*BRIEF*
Reproduce the records verbatim from the line with "The height and width of the screenshot is (1568, 722)." to the line with "I will point(837,179).", both lines included.
=== ENTRIES ===
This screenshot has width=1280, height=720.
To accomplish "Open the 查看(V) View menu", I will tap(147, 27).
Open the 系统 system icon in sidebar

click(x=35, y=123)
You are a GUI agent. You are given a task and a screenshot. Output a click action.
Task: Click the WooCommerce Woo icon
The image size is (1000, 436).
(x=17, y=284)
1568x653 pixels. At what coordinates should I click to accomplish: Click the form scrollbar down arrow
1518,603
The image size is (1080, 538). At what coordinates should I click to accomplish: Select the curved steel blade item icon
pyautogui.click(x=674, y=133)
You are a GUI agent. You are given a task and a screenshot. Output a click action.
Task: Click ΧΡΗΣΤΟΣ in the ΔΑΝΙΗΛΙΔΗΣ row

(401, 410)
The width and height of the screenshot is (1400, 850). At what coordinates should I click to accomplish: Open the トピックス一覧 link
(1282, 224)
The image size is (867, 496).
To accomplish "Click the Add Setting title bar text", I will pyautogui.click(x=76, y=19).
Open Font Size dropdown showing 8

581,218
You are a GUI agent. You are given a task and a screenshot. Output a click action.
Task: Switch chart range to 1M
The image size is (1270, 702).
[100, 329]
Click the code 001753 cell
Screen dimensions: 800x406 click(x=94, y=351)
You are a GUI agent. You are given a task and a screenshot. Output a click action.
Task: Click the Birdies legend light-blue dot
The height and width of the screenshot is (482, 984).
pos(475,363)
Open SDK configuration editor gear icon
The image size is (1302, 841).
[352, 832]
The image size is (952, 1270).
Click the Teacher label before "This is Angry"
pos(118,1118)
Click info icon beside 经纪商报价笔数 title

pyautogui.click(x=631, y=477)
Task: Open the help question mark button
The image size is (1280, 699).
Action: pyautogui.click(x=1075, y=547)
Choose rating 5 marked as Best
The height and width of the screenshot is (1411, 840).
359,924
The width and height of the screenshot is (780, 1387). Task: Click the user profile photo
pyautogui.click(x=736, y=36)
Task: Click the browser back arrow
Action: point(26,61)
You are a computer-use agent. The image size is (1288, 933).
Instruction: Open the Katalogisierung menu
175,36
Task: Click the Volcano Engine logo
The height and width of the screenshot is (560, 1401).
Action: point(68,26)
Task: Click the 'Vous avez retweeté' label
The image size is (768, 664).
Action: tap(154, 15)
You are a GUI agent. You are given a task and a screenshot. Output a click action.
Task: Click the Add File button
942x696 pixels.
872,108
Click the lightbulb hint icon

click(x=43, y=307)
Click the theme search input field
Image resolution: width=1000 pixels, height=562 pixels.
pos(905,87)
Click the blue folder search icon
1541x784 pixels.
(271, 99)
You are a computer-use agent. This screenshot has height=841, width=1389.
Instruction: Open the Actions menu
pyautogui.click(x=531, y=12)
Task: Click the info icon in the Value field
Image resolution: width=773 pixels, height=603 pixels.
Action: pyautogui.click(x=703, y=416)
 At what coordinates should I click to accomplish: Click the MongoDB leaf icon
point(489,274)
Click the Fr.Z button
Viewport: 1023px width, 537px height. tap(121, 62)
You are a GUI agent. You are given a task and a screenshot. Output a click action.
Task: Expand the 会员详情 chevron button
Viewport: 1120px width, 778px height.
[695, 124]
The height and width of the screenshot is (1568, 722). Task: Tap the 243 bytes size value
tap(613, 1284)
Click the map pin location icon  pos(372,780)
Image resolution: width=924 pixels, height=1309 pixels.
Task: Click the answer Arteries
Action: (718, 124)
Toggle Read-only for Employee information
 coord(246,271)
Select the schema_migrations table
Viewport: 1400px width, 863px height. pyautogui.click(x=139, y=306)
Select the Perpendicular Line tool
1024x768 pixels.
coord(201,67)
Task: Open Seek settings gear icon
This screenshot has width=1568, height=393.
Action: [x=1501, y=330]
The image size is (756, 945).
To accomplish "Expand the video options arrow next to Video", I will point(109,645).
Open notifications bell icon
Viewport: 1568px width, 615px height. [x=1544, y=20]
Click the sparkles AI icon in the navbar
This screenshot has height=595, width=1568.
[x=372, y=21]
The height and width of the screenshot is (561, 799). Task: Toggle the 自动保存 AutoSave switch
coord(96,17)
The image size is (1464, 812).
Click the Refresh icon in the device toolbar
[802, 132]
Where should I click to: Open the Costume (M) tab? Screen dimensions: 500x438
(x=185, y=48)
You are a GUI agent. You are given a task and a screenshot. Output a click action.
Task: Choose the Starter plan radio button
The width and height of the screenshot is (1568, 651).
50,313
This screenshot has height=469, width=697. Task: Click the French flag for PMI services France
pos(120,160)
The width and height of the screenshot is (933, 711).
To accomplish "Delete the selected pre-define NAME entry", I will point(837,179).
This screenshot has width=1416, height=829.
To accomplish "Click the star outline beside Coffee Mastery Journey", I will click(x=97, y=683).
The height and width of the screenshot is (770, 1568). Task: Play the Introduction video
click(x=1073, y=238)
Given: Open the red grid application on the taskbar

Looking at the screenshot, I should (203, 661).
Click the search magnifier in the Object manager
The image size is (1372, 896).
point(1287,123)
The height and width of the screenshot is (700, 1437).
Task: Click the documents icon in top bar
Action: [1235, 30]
===
*TASK ANSWER*
The height and width of the screenshot is (1568, 722). Task: Tap the 243 bytes size value
tap(613, 1284)
Click the map pin location icon  pos(372,780)
Image resolution: width=924 pixels, height=1309 pixels.
Task: Click the answer Arteries
Action: (718, 124)
Toggle Read-only for Employee information
 coord(246,271)
Select the schema_migrations table
Viewport: 1400px width, 863px height. pyautogui.click(x=139, y=306)
Select the Perpendicular Line tool
1024x768 pixels.
coord(201,67)
Task: Open Seek settings gear icon
This screenshot has width=1568, height=393.
Action: [x=1501, y=330]
The image size is (756, 945).
To accomplish "Expand the video options arrow next to Video", I will point(109,645).
Open notifications bell icon
Viewport: 1568px width, 615px height. [x=1544, y=20]
Click the sparkles AI icon in the navbar
This screenshot has height=595, width=1568.
[x=372, y=21]
The height and width of the screenshot is (561, 799). Task: Toggle the 自动保存 AutoSave switch
coord(96,17)
The image size is (1464, 812).
Click the Refresh icon in the device toolbar
[802, 132]
Where should I click to: Open the Costume (M) tab? Screen dimensions: 500x438
(x=185, y=48)
You are a GUI agent. You are given a task and a screenshot. Output a click action.
Task: Choose the Starter plan radio button
The width and height of the screenshot is (1568, 651).
50,313
This screenshot has height=469, width=697. Task: Click the French flag for PMI services France
pos(120,160)
The width and height of the screenshot is (933, 711).
To accomplish "Delete the selected pre-define NAME entry", I will point(837,179).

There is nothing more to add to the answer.